Hitting close to home

I spoke at length about my trip with my son this past summer in a previous post you can read about here. On that trip, I had my father-in-law with me, and we discussed this principle of not letting your kids do things that you dislike at length on the side of a mountain in West Texas. We talked about Adrian’s persistence on being on his phone, to the point that it was annoying to everyone, including us.

Adrian didn’t realize it, but it was abundantly clear to all of us that he had no understanding of how out of bounds in the circle of society he was at that moment. I also saw people that I know love the kid, cast him aside because they were annoyed. They didn’t want to be around him because he was so wrapped up on playing Fortnite in the middle of the desert 350 miles away from anything. That was time that he missed out from people teaching him things about camping and hiking. Conversations he missed out on things that would have really benefited him because he did not understand that he was doing things that adults didn’t like.

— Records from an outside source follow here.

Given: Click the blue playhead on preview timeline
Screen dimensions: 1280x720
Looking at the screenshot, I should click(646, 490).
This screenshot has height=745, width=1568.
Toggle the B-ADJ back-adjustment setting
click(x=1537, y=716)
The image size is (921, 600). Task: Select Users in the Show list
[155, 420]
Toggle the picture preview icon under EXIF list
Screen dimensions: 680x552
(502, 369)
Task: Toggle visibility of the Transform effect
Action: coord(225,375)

My father-in-law actually came to me afterward and apologized for letting Adrian’s persistent infatuation with technology get to him and that he wouldn’t say any more about Adrian being on his phone. I then thought about this chapter, and I told him that Adrian is a 12-year-old boy that is from a divorced household trying to learn how to function in the world. By bringing him out camping and doing the things that we do together, I’m trying to help him learn the rules of existing in society. That’s what a father that loves his child does. I also said that I know that he cares for Adrian as well and that he is only reacting how anyone would react when a child is misbehaving. I told him that I’d much rather he learn the lesson of what happens when he does things adults dislike as a 12-year-old on a camping trip in West Texas from all of us that love and care for him, than as an adult out in society that will not care nearly as much as we do.

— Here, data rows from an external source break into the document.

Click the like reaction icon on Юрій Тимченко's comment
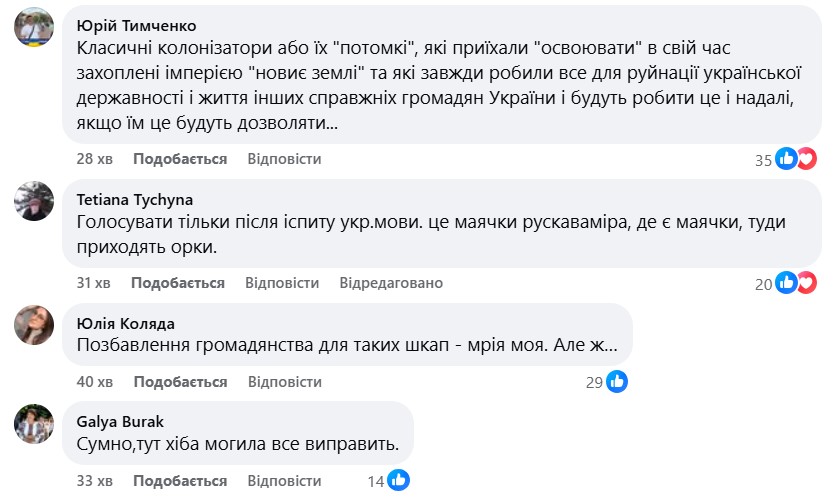 tap(787, 159)
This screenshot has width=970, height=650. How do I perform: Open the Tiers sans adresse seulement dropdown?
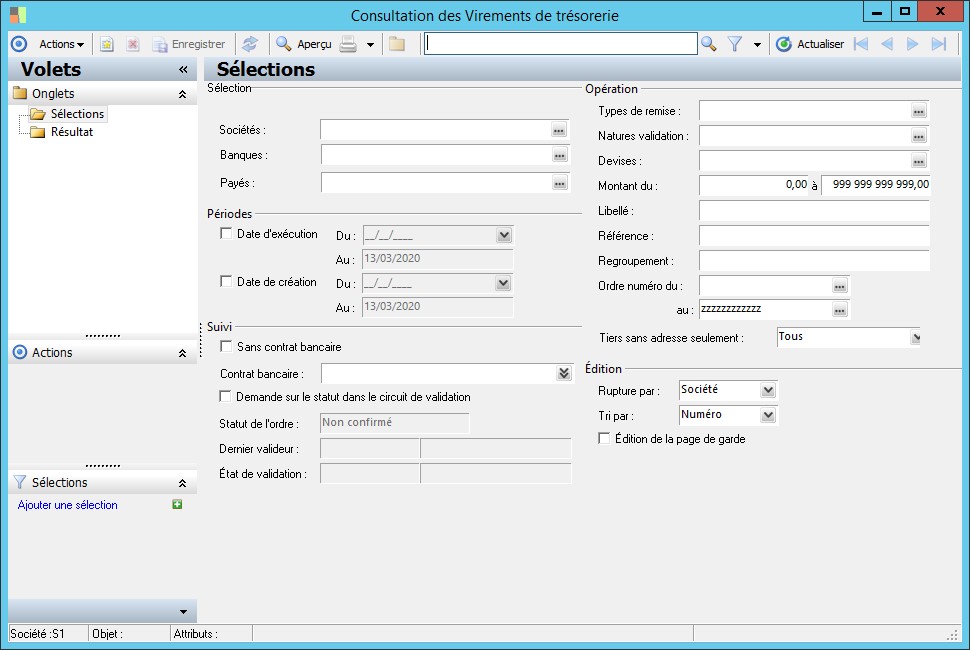pyautogui.click(x=914, y=338)
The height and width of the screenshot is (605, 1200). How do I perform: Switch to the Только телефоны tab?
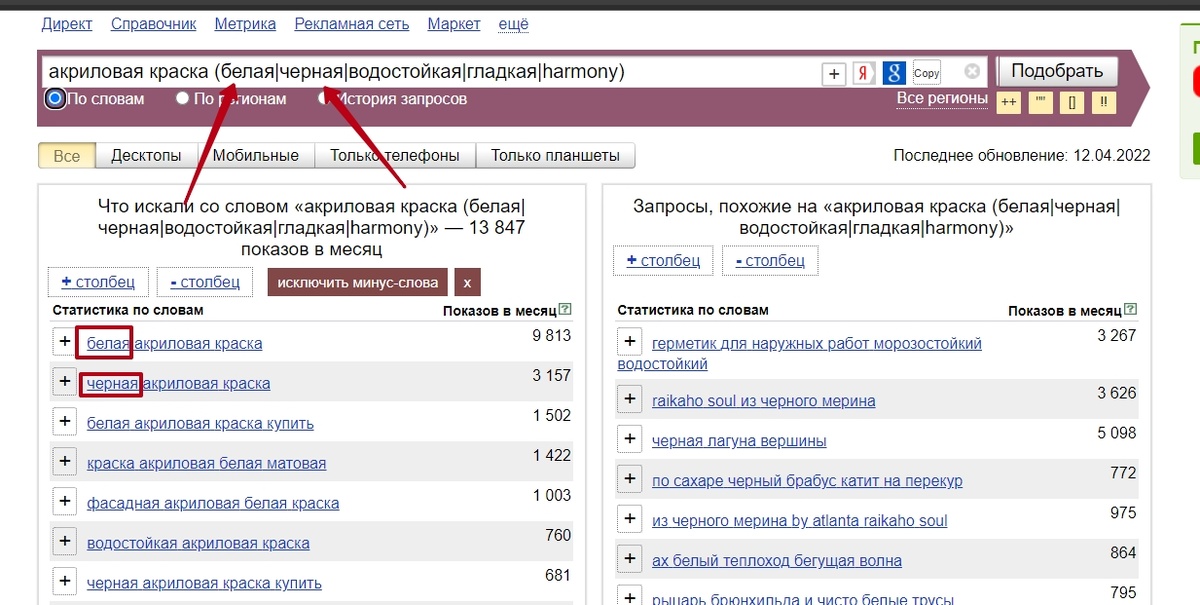(x=394, y=155)
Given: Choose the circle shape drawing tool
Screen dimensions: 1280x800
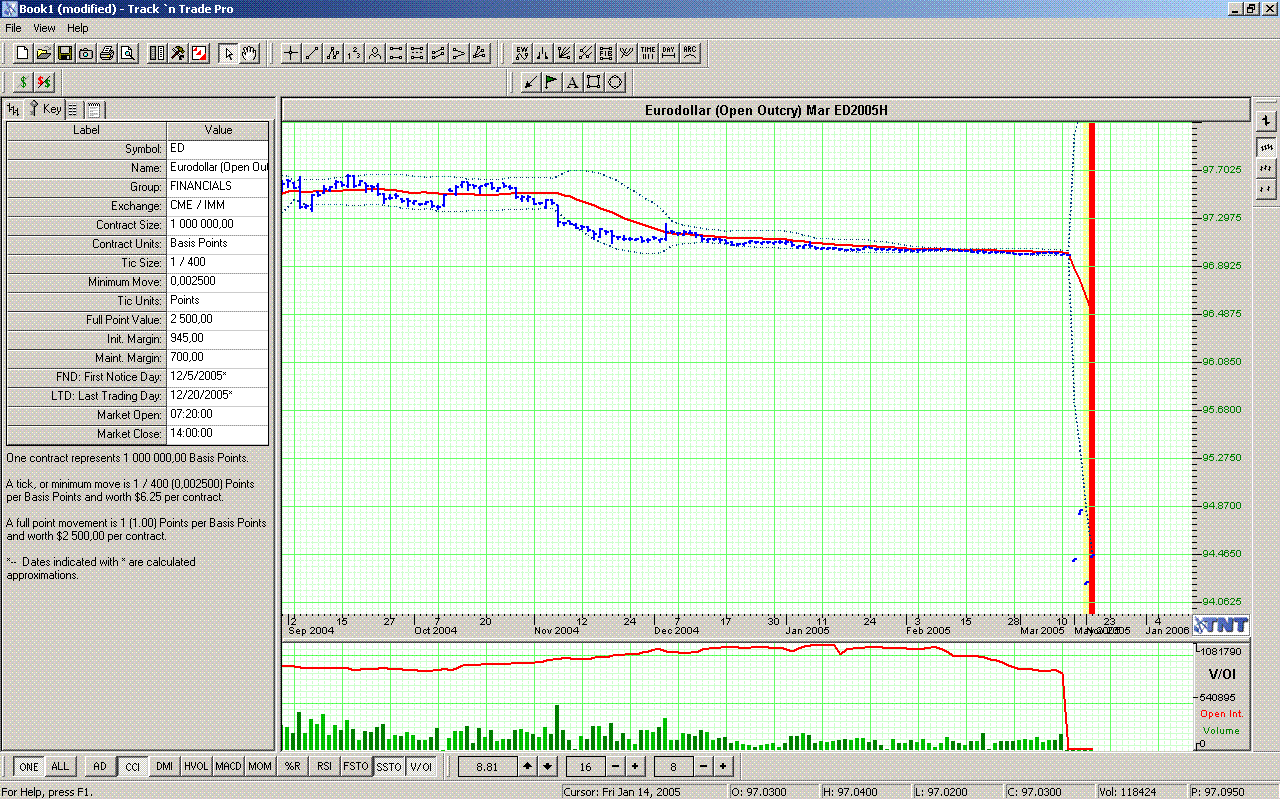Looking at the screenshot, I should [615, 82].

So the lessons for my son and hopefully all of our kids continues….

2 thoughts on “Gut check time for parents… Don’t let your children do anything that makes YOU dislike them.”

  1. In Dr. Peterson’s talk in Austin, he mentioned the Duchenne smile… an involuntary reflex that only happens in a legitimately happy, delighted smile, and cannot be faked. It’s also called “smizing,” or smiling with the eyes.

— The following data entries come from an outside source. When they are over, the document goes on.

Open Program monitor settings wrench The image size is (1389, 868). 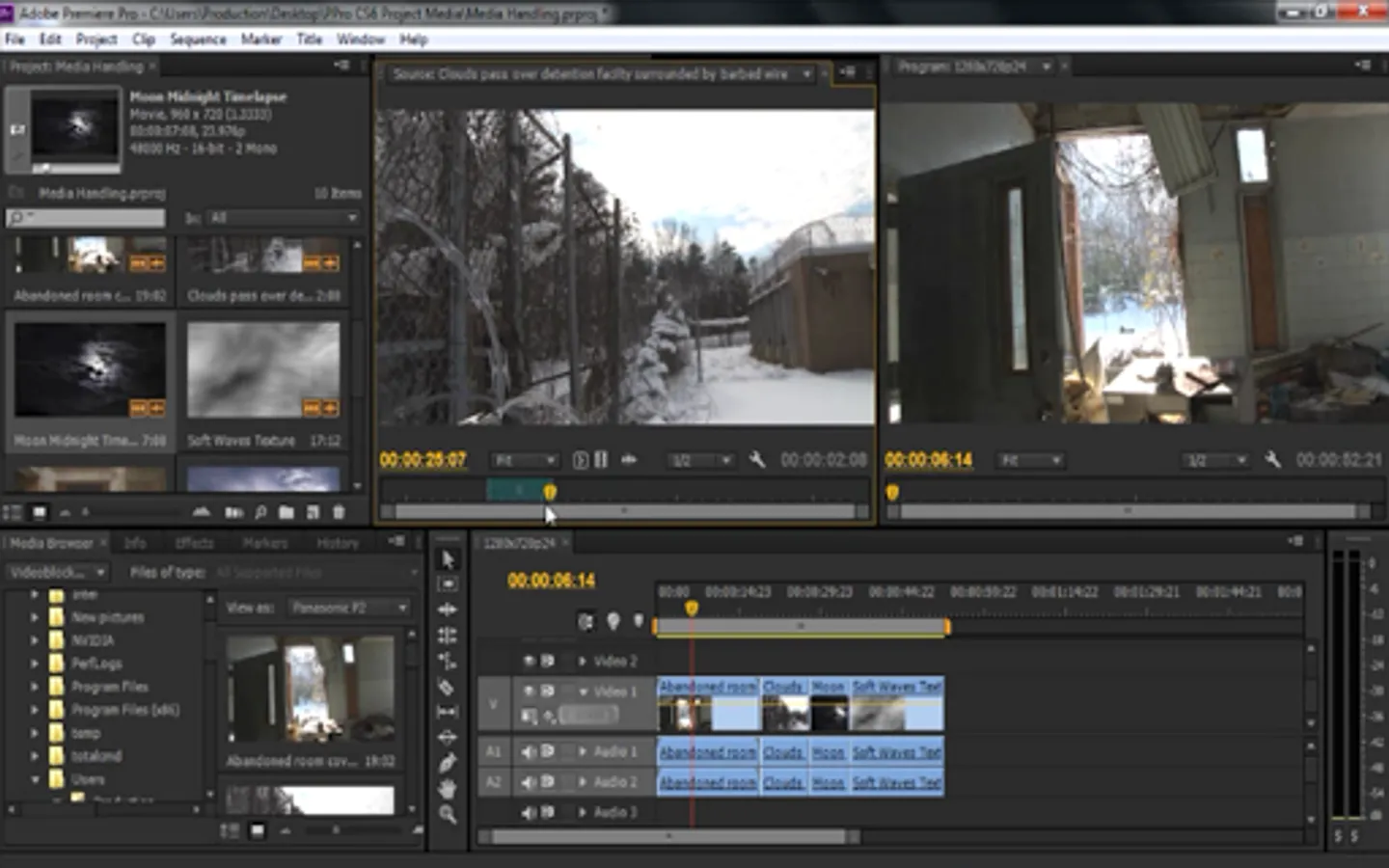point(1272,460)
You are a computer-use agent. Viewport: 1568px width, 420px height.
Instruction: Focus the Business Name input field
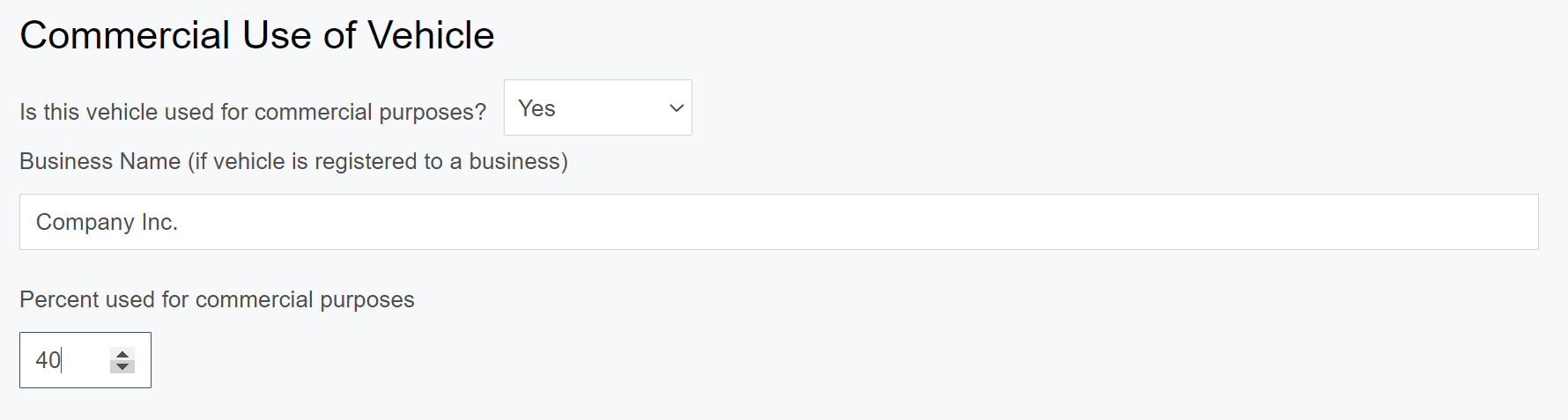point(779,222)
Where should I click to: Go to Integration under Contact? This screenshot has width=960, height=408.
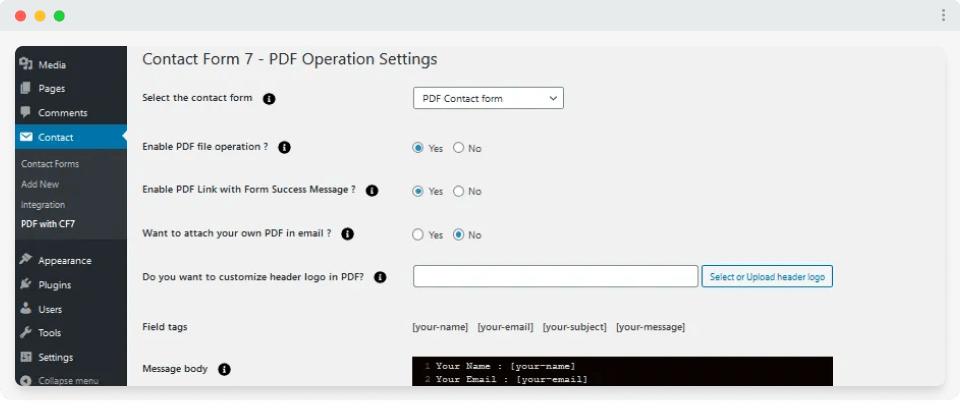43,204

    Well, there’s also a false smile, where the corners of the mouth are upturned… but the eyes are NOT smiling. The sort of smile you end up giving when you’re disgusted, but attempting to be polite. This is a worrisome, predatory look… the sort of look you’d get from a psychopath!

    Continuing in that vein… we, as adults, are socially conditioned to believe that we must smile at young children. So if you’ve got a real brat… they’re likely to grow up around adults that are prone to grinning at them like murderous psychopaths. It’s hard to say what the long-term ramifications of that sort of social feedback are, but it doesn’t sound good.

    • For sure. That would be yet another passive consequence of a child that never learns the rules to play by in society. Really it equates to a childhood full of awkward and disingenuous politeness with the real intent of the adult being to flee the child’s presence as soon as possible. Nobody should want that for their child.